··· Material provided

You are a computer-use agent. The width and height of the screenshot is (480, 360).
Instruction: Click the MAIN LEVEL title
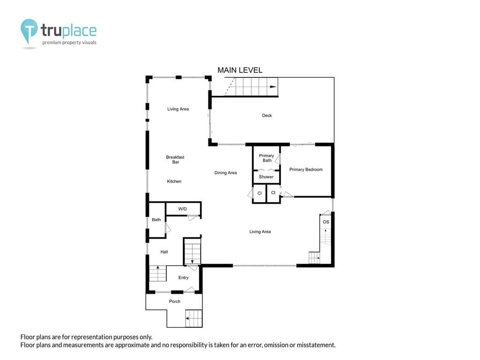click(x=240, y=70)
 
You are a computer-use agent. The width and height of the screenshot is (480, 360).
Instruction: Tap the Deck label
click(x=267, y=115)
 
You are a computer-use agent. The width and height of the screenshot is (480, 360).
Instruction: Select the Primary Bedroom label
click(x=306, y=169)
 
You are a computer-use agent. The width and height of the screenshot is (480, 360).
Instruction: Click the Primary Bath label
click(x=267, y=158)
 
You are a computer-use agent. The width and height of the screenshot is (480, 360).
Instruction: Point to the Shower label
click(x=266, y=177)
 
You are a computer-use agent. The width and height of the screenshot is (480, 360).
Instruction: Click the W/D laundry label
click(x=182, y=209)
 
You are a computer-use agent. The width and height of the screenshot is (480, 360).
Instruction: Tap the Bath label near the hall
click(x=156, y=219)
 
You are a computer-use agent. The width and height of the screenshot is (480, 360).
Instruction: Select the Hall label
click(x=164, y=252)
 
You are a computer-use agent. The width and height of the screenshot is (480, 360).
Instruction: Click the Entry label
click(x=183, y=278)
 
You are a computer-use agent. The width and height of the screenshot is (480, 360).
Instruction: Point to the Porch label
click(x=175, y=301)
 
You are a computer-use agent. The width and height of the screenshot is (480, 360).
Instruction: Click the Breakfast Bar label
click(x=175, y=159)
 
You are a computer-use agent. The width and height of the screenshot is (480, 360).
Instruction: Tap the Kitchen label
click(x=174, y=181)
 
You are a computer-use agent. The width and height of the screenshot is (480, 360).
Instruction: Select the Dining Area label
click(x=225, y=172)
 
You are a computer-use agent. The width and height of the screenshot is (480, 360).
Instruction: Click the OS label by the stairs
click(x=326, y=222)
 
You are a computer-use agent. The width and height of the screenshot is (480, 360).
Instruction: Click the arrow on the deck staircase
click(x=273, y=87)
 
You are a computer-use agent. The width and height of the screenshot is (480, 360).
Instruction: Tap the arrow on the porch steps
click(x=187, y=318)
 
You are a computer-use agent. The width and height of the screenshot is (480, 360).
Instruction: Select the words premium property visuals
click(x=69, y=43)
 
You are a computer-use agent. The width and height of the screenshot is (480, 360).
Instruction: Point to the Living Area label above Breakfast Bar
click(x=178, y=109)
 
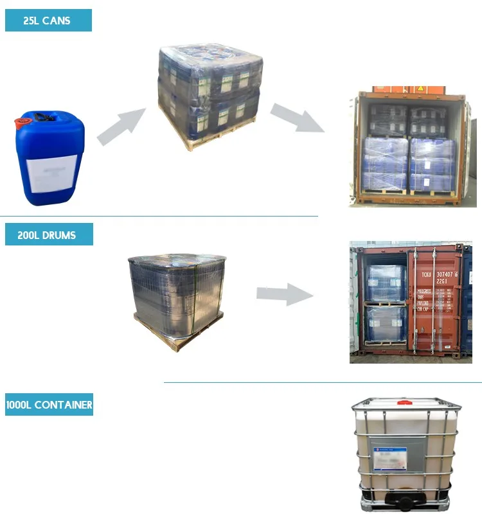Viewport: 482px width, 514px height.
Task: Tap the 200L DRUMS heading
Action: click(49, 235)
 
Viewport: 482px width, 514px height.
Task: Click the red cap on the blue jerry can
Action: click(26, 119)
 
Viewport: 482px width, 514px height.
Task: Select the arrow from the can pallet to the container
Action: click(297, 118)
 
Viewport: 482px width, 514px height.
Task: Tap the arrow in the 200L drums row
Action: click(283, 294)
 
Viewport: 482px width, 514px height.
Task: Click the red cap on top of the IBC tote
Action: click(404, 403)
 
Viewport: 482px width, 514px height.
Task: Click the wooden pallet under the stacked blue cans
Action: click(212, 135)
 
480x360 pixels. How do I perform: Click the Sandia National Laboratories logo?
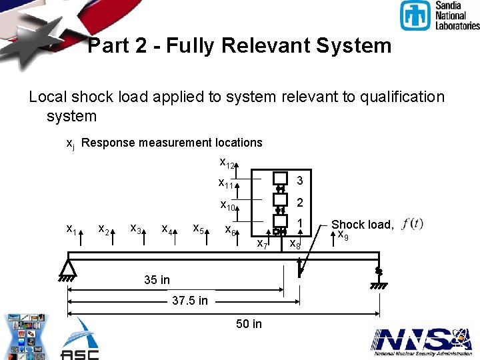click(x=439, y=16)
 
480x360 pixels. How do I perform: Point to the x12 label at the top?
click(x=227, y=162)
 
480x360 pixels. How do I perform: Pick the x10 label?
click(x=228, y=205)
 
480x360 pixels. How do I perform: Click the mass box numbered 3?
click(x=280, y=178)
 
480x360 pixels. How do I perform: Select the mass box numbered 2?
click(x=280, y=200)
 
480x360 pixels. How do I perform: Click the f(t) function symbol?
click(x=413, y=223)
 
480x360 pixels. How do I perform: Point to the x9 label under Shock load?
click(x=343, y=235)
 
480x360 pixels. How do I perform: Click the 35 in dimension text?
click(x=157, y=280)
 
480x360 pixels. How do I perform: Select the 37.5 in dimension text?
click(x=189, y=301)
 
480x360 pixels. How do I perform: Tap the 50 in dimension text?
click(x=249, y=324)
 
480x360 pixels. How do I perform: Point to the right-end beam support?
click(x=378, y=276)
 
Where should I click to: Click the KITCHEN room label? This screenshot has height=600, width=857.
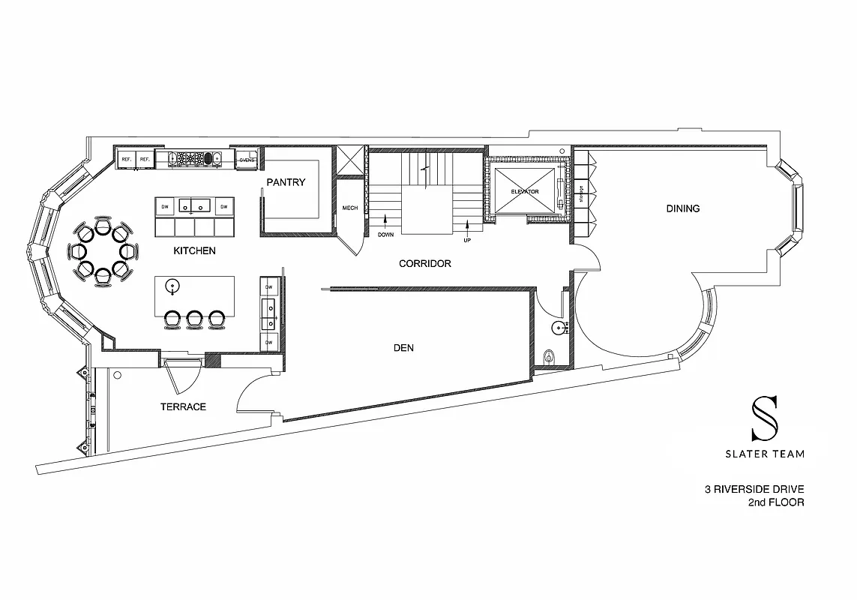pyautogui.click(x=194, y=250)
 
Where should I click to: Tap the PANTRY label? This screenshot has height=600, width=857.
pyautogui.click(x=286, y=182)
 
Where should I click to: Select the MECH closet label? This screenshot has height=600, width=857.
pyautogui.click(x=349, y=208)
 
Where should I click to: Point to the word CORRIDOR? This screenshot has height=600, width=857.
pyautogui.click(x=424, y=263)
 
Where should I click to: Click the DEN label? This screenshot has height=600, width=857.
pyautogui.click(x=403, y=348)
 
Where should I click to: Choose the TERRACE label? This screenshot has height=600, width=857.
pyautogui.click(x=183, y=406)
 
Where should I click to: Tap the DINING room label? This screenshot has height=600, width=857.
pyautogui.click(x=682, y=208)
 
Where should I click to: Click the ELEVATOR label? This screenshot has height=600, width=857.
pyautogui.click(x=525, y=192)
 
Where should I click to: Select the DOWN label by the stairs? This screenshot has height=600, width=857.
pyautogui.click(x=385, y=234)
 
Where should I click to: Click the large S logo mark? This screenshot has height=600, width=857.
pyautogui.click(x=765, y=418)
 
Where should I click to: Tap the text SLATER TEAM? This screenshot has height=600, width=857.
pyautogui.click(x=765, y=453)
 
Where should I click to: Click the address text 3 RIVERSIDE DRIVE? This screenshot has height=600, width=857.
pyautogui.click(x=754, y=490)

······
··· Material provided

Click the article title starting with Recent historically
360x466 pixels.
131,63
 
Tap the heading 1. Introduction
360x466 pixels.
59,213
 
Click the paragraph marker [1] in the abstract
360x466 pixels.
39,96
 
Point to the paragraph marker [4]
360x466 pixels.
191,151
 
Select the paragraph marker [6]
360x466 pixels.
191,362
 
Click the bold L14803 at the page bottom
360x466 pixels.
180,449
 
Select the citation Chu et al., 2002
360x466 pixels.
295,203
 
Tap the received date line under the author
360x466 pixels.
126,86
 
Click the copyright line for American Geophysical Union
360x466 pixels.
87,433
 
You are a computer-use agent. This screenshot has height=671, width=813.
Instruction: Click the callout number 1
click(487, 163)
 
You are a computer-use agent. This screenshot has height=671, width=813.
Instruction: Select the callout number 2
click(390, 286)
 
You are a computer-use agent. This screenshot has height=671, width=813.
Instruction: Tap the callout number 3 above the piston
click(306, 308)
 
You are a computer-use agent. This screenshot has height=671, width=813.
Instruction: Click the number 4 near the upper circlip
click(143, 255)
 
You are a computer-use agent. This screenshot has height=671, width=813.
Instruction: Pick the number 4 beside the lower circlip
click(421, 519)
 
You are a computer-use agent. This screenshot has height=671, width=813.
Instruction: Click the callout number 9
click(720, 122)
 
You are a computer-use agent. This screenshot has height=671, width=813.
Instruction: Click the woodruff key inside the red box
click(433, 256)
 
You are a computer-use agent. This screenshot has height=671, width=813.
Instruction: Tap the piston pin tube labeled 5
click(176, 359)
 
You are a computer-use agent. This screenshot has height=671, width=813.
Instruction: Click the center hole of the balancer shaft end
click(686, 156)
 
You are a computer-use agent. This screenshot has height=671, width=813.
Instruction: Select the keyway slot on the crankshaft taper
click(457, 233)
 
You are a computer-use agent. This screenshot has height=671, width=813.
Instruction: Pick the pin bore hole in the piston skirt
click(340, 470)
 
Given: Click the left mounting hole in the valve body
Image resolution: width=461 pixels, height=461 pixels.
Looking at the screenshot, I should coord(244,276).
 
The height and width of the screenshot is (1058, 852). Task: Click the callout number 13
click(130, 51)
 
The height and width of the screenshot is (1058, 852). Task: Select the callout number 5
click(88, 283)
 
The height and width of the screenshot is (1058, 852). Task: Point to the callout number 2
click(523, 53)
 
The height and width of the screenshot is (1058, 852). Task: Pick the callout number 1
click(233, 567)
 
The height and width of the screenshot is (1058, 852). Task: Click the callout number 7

······
··· Material provided

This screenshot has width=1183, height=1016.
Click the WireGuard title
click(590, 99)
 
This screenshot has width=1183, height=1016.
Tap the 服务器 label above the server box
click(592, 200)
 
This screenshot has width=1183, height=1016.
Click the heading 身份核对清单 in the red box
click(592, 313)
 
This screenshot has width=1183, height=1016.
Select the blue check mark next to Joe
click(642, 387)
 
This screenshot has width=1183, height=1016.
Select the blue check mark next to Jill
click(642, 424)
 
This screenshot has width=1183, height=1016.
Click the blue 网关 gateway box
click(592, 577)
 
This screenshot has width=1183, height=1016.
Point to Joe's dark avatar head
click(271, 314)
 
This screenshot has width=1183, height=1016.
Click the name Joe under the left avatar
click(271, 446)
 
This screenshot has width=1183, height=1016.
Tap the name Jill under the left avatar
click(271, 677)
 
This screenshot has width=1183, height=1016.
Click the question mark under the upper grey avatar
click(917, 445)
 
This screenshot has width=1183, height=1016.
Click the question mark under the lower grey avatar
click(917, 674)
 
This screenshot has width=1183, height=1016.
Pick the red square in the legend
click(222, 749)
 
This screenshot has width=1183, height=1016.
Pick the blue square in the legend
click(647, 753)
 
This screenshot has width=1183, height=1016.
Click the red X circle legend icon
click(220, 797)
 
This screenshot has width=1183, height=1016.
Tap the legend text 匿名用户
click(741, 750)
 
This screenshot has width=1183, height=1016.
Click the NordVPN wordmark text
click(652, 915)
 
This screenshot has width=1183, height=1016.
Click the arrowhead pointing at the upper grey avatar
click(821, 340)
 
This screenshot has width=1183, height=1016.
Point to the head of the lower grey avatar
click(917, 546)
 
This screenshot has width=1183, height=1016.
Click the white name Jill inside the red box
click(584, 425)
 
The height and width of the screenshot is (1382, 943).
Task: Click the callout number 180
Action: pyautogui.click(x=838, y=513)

······

### Short problem
Copy out the data above exactly, from the line containing "480x360 pixels. How do I perform: Point to the right-end" through the line containing "pyautogui.click(x=403, y=348)", both ends included, and leave the pictures out of your answer.

### Answer to the problem
480x360 pixels. How do I perform: Point to the right-end beam support?
click(x=378, y=276)
 
Where should I click to: Click the KITCHEN room label? This screenshot has height=600, width=857.
pyautogui.click(x=194, y=250)
 
Where should I click to: Tap the PANTRY label? This screenshot has height=600, width=857.
pyautogui.click(x=286, y=182)
 
Where should I click to: Select the MECH closet label? This screenshot has height=600, width=857.
pyautogui.click(x=349, y=208)
 
Where should I click to: Point to the word CORRIDOR? This screenshot has height=600, width=857.
pyautogui.click(x=424, y=263)
 
Where should I click to: Click the DEN label? This screenshot has height=600, width=857.
pyautogui.click(x=403, y=348)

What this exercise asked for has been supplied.